:: Given information

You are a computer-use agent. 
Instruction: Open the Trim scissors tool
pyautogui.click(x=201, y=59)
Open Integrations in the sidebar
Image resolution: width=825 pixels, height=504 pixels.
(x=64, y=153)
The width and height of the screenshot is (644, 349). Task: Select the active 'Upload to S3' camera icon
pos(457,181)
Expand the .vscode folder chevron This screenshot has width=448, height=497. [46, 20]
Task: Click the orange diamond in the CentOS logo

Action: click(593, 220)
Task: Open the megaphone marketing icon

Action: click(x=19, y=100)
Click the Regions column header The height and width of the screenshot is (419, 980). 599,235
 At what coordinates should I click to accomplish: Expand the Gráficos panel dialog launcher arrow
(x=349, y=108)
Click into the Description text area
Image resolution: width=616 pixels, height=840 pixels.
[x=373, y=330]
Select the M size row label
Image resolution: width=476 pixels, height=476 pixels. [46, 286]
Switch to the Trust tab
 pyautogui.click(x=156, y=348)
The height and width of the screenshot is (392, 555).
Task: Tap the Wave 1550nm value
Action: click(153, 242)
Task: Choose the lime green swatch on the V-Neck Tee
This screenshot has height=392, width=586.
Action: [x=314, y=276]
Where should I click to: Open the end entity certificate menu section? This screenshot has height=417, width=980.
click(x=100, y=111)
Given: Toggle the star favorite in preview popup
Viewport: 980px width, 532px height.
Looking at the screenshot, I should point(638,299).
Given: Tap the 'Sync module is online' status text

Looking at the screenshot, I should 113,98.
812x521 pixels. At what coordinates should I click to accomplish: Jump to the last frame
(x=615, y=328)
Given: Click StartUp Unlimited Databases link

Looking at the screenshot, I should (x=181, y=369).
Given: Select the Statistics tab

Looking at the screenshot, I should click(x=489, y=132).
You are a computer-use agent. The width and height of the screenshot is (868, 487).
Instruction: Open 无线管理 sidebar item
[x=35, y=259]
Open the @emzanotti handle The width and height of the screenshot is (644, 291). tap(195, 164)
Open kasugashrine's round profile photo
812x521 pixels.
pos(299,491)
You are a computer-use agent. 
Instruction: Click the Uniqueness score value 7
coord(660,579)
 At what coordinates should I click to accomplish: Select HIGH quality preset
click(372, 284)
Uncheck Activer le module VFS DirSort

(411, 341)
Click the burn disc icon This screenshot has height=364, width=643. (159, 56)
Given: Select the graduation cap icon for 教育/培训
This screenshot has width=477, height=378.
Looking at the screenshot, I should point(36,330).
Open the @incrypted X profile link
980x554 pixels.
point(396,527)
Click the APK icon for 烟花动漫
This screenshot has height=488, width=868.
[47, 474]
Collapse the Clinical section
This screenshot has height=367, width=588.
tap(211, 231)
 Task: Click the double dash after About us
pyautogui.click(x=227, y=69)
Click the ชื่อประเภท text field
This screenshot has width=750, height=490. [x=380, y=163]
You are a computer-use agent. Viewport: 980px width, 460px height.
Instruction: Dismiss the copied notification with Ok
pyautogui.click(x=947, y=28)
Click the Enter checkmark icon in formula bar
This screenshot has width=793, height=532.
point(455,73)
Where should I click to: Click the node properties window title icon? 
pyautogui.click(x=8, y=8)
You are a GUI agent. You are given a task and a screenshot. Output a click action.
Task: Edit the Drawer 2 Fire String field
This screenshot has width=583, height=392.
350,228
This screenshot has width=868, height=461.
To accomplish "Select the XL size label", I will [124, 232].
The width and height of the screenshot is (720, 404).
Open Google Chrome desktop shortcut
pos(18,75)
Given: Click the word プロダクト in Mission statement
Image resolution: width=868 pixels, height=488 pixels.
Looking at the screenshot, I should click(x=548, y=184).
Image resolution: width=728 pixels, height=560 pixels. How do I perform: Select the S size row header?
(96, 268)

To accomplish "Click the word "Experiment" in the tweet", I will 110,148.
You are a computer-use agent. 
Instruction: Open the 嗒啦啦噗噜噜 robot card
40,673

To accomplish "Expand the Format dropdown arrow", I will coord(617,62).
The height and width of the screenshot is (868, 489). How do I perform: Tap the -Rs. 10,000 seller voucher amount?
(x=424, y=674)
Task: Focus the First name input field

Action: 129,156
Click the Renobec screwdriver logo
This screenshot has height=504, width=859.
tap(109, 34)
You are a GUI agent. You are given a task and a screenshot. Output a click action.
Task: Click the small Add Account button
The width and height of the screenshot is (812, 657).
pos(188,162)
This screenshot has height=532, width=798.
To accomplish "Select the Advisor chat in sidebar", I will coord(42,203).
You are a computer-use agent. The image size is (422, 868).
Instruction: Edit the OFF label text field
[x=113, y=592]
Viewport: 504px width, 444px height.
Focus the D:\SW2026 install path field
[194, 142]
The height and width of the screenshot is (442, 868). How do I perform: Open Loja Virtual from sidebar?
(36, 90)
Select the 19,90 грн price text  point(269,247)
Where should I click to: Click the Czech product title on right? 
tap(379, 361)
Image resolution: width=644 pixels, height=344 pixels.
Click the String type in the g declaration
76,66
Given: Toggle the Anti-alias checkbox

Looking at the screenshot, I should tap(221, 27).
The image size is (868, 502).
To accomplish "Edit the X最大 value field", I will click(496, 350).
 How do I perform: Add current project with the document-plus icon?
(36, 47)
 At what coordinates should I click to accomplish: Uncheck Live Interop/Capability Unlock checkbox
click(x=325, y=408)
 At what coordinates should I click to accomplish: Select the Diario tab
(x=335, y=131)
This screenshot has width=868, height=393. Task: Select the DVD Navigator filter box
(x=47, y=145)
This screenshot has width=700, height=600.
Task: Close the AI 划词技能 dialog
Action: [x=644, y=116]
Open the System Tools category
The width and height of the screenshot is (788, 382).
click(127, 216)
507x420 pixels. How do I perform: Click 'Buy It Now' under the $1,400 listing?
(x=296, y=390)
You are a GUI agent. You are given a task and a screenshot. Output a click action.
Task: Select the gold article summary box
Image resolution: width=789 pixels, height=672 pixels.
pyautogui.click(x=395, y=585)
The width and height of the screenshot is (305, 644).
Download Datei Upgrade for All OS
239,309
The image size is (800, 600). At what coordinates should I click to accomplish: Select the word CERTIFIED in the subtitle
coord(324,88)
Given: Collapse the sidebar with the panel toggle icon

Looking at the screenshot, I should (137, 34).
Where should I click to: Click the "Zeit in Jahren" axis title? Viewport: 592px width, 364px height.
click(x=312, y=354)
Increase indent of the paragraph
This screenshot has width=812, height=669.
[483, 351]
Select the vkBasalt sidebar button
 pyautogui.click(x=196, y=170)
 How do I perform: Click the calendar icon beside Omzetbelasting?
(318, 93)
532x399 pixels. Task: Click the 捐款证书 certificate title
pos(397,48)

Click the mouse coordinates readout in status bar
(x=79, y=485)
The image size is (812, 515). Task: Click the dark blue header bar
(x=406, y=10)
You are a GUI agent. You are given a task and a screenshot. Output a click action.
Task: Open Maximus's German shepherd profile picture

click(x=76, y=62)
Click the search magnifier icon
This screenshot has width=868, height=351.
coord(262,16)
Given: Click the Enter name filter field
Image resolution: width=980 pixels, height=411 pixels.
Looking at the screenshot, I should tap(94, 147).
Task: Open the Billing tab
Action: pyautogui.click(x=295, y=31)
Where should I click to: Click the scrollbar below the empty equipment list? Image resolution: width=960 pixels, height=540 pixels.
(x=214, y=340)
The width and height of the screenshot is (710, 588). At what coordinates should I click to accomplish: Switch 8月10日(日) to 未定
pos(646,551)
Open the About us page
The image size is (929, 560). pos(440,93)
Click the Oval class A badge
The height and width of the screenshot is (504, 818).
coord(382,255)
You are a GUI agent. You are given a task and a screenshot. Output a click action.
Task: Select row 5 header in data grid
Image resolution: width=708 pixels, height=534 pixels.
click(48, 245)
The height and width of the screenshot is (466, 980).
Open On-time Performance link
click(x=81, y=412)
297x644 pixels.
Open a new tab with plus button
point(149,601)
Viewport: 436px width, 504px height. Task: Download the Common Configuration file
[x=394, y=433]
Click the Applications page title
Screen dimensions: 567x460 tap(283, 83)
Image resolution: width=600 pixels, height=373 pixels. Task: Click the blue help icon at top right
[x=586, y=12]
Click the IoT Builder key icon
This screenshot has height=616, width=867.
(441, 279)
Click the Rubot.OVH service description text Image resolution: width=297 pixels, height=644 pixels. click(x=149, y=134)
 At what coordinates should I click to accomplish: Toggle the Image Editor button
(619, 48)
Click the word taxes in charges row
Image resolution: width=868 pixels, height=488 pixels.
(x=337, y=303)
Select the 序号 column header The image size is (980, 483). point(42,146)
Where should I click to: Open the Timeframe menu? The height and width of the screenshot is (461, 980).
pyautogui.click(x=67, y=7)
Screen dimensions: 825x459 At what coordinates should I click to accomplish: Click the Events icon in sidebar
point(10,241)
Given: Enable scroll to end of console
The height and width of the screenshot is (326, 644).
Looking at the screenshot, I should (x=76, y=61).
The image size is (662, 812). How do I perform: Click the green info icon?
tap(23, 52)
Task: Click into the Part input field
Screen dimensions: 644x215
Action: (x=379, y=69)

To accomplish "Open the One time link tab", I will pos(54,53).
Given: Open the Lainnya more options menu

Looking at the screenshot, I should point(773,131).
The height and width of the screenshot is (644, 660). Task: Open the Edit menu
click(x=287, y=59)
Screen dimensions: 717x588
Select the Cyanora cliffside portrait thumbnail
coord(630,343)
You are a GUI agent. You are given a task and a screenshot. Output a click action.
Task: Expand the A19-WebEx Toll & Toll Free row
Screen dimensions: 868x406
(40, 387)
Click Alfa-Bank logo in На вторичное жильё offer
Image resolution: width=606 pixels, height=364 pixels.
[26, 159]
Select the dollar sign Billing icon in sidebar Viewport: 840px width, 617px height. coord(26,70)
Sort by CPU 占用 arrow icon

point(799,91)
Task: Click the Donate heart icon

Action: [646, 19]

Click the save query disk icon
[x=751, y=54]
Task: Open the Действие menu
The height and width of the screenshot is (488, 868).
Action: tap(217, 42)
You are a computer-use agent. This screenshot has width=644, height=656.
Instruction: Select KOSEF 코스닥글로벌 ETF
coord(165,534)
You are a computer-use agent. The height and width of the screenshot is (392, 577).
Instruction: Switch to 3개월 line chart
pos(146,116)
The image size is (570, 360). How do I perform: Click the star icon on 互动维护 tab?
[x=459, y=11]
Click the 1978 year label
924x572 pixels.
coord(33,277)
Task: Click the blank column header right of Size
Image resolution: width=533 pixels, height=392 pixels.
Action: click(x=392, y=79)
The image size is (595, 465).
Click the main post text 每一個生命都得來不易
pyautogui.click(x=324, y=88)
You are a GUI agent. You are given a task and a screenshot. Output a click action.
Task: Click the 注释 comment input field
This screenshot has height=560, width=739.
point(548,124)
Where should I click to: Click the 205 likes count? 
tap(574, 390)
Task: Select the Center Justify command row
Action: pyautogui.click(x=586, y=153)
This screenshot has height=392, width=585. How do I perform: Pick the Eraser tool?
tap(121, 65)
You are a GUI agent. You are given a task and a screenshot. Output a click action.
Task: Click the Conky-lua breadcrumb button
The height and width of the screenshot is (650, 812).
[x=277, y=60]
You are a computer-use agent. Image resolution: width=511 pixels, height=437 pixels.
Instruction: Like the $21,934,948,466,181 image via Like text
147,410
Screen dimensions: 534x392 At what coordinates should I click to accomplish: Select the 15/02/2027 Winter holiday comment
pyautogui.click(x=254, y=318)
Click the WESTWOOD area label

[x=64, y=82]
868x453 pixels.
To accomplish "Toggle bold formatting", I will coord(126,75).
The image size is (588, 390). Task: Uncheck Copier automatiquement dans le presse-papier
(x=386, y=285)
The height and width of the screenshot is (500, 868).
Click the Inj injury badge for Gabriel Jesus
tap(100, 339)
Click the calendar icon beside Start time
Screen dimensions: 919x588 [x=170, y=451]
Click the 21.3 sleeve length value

::::

» **Description of the task**: Scan the entries above for the word "into" and collect each line holding it.

» **Task result**:
Click into the Description text area
Task: Click into the Part input field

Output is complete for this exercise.